The drag scene also provided Mirza with monetary support through the established mutual aid framing. Mirza was able to survive bouts of being homeless by performing in drag and the tips she would receive would contribute to rent.

The Haus of Dharma was started for the community based on two frameworks that would intersect with others as time went on.

One was to create a space for queer folks, specifically for drag performing and putting on performances.

The second was to set up a base to provide social services for folks in the community because “one always begat the other,” Mirza said.

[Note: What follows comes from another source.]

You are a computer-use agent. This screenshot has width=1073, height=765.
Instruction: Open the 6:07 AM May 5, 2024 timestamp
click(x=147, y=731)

This foundation was based on frameworks of the past that have stayed in practice in the drag community.

“I knew from studying our history that drag communities or drug spaces were always places where people went for resources. Drag performers and queer organizers often use drag as an organizing framework to provide access to harm reduction resources,” Mirza said.

This opens up Haus of Dharma’s approach to mutual aid and how collective organizing is done within their community.

The three main values in the house are to align, empower and serve. The alignment speaks to how they arrived at their name of Dharma. The word is South Asian and it implies religious and philosophical meaning.

Mirza said it is being in line with oneself. Through means of being aligned with one’s cosmic way of being in the universe and performing your responsibilities to help others. 

“Drag for me is my Dharma,” she said.

That being the basis of Mirza’s work she teaches about prison abolition, anti-police organizing and harm reduction and that’s how they teach the community about survival.

Mirza has felt the pressure of having her mutual aid and community work questioned. She openly testified about decriminalizing drugs when Ballot Measure 110 was introduced.

Drug Addiction Treatment and Recovery Act, Ballot Measure 110, which “requires the formation of a grant program to fund Addiction Recovery Centers and an Oversight and Accountability Council to determine how the grant funds will be distributed.”

“I talked openly about being a sex worker who uses drugs, it puts my mutual aid work under the microscope too, and that sucks because … people will try to work it against you,” Mirza said.

Still, that hasn’t stopped Mirza from carrying out important work for the community and herself. 

Mirza is currently a Ph.D. in the Women, Gender and Sexuality Studies program at OSU on a Fulbright scholarship and a distinguished academic with a master’s degree in women’s sexuality studies and ethnic studies. 

Another accomplishment is speaking about the power of drag to change the world through the representation of queer, transgender Muslims and what drag has done for the community as far as disrupting the scripts about what drag looks like, and transnational feminist work being central to drag.

Mirza’s greatest accomplishment though is how she has provided a home and a found family for the most vulnerable in the community.

“I started just wanting to empower people, right,” Mirza said. “But these people need identity, they need community. Some of our family members don’t have an (immediate) family, they don’t have anyone to go to and this becomes their family.” 

Mirza also spoke about the time she was doing a drag performance in 2015 at OSU. After the performance, she was approached by an audience member who spoke about having suicidal ideations.

However, they were so moved by Mirza’s messaging and performance that they decided not to go through with it.

Due to the work Mirza has done through mutual aid and community outreach this student was able to find purpose and is around today married and living in their truth.

“That’s the result of this work, people are still here, and that’s powerful,” Mirza said.